My discussion will relate almost always to speech-language pathology and audiology services.
As Dr. Marcoux mentioned, the acute care hospitals have been primarily the place where care has been provided. However, now that we have a changing health care system, with both positions and beds being cut in hospitals, we need to be developing the community services. Our organization is very much focused on looking to see what services can be provided in the community and through home care for our patients and elderly seniors.
We need services in place to maintain people who are relatively high-functioning but, say, are developing hearing loss. We need access to services those individuals can afford. Private speech language pathology and private audiology services don't come cheap. Not all seniors, especially those on low and fixed incomes, can afford them, so we would need access to publicly funded services for that particular group.
We also need to ensure, as part of a seniors strategy, that there is appropriate community and health care for ill and frail seniors, and people with neurological disorders, to help them manage in the best way they can. We need to have those services in place, but we also need to make sure they link with other services, the family health care team, and other social services as well.
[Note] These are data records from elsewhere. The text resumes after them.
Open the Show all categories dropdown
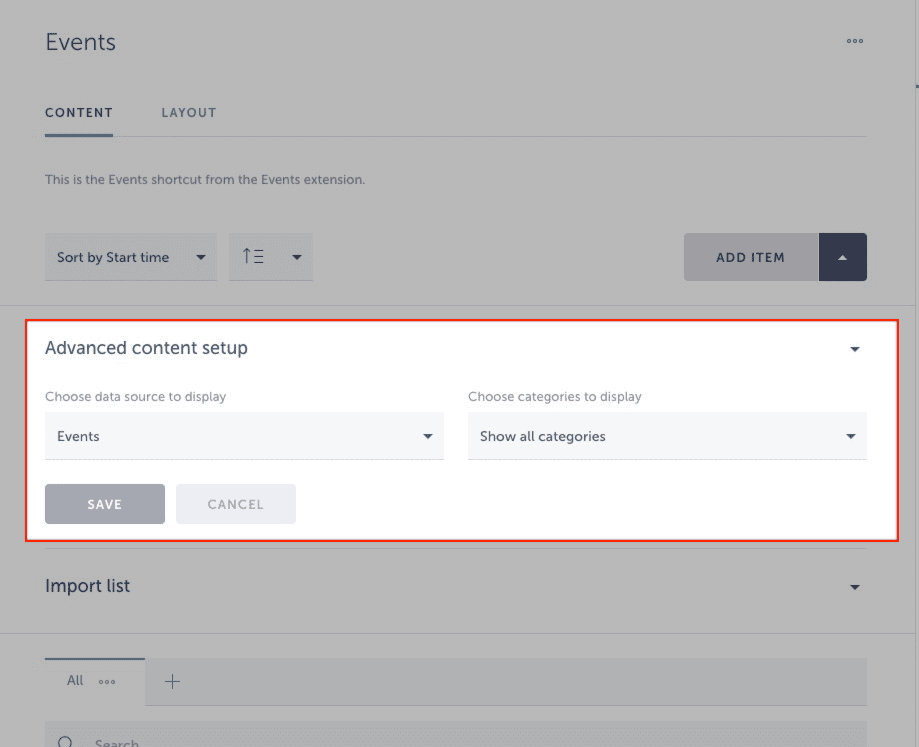Screen dimensions: 919x747 (x=667, y=437)
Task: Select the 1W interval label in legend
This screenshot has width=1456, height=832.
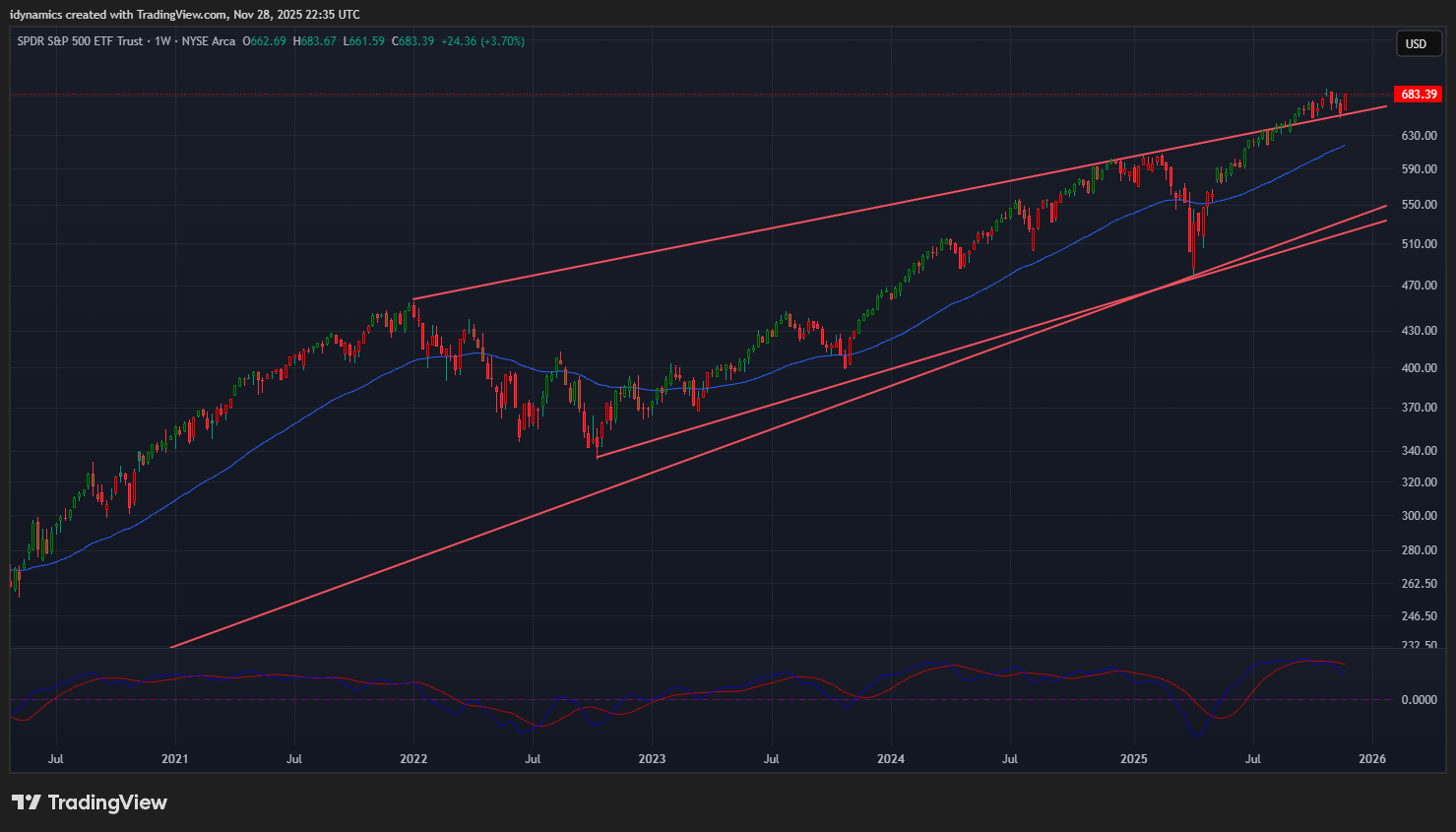Action: pos(162,41)
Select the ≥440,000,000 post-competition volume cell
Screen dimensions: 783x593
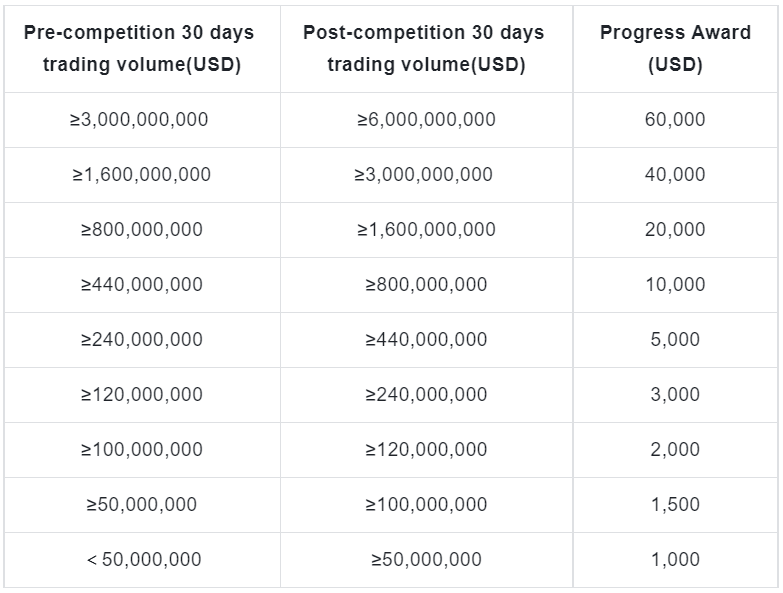point(426,339)
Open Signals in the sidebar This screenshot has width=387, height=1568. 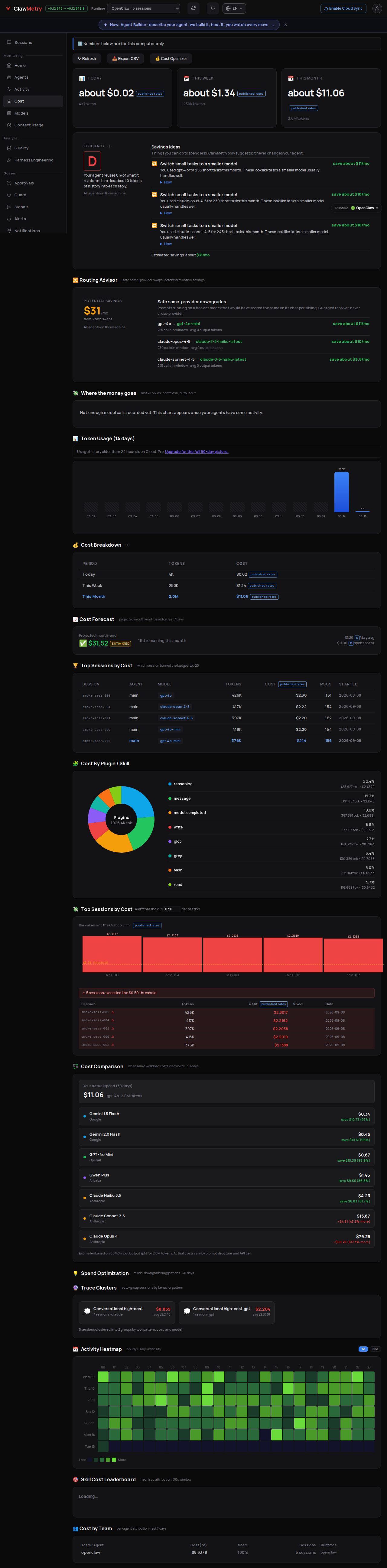coord(21,207)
We have pockets of excellence in service providing in the community. I'm thinking locally of the Aphasia Centre of Ottawa, which provides community-based services for people following a stroke and follows them for years afterwards. It's a collaborative approach with a social worker.
These services are available in the city, but not necessarily in rural and remote communities and across all provinces. I'd like to see us look for examples of excellence, not only in clinical practice but also with the current research that's happening in our professions of audiology and speech language pathology. We have leaders in research developing different sorts of intervention strategies with caregivers and with people with dementia and other degenerative conditions. I would like to see the programs they have developed actually being translated into practice, as well.